Paul walked up the narrow cement drive past his house to the back yard. Though the grass had begun to go brown in patches (he must water it again) flowers grew tall against the cinder-block walls, and there was a real peach tree, still hung with peaches.

Yes, he thought, leaning against the rough trunk of the tree, this city suited him: it suggested a kind of relaxed energy, the sense of infinite possibilities. Since his arrival, he had sometimes entertained himself by imagining that he saw parallels between Los Angeles and his “own” period of English history, the late sixteenth century. Here was the same tremendous expansion of trade, building, and manufacture; the flowering of new art forms; the discovery of new worlds. And still the city remained a city of walled gardens like the imaginary gardens in late medieval romances, full of allegorical blooms—fruit and flowers ripe at the same time. Perhaps here, too, he might find other paraphernalia of courtly love: the impenetrable castles, the opening-night pageants and tournaments, the elaborate ceremonies of public praise, the worship from afar of the beloved movie starlet.

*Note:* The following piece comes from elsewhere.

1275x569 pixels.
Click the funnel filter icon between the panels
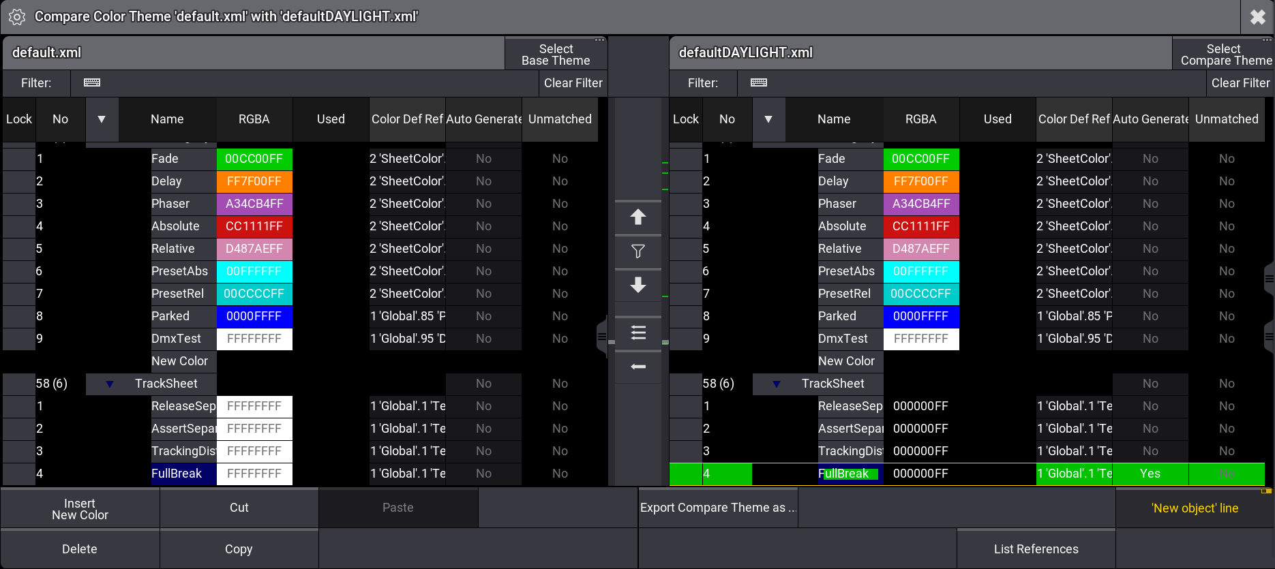[x=638, y=251]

“You’ll end up in bed with some starlet,” had been the jocose prediction of one of his friends. Paul had allowed himself to play with this fantasy a little. After all, there were plenty of starlets in Los Angeles, and some of them must get tired of the fat producers and vain, effeminate actors who surrounded them.

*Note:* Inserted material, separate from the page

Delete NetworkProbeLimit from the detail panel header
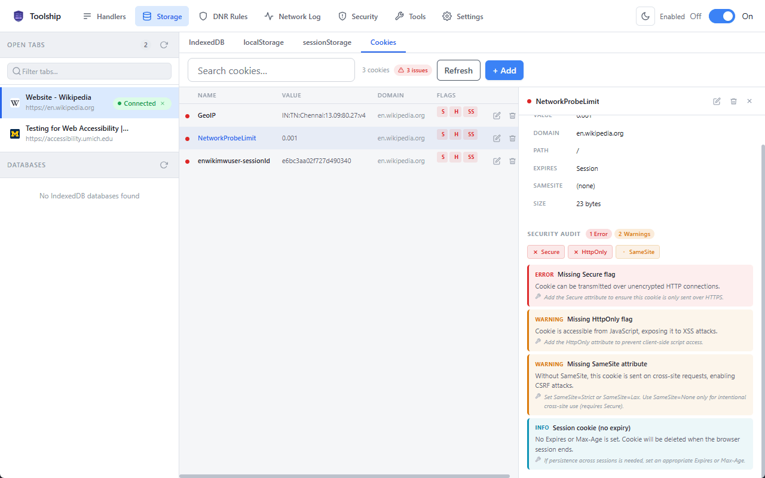The image size is (765, 478). tap(733, 102)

Of course he would never leave Katherine. He was in love with her; he had never seen a girl who moved him so deeply. On the other hand, in the three years since his marriage there had already been several episodes. It was Paul’s belief, verified by experience, that among the people one meets every day there is an informal, unrecognized secret society—a confederacy of those who, though they may appear to sustain the conventional code in public, subvert it in private. These members of what he liked to call “the underground” were able to recognize each other upon meeting by indefinable signs, rare in academic life: half a smile, a preference in fiction, a look of erotic aptitude and calculation.

Katherine was not, and would never be, a member of the underground. Cool, shy, affectionate but almost passive, she knew nothing of that side of life; love for her was an emotional, not a physical event. She was still very much the isolated country child, brought up in semi-rural New England by sickly parents whom it was impossible to imagine engaging in sexual relations. Maybe they had only tried it once, for Katherine was an only child. It seemed likely that their temperament had been hereditary.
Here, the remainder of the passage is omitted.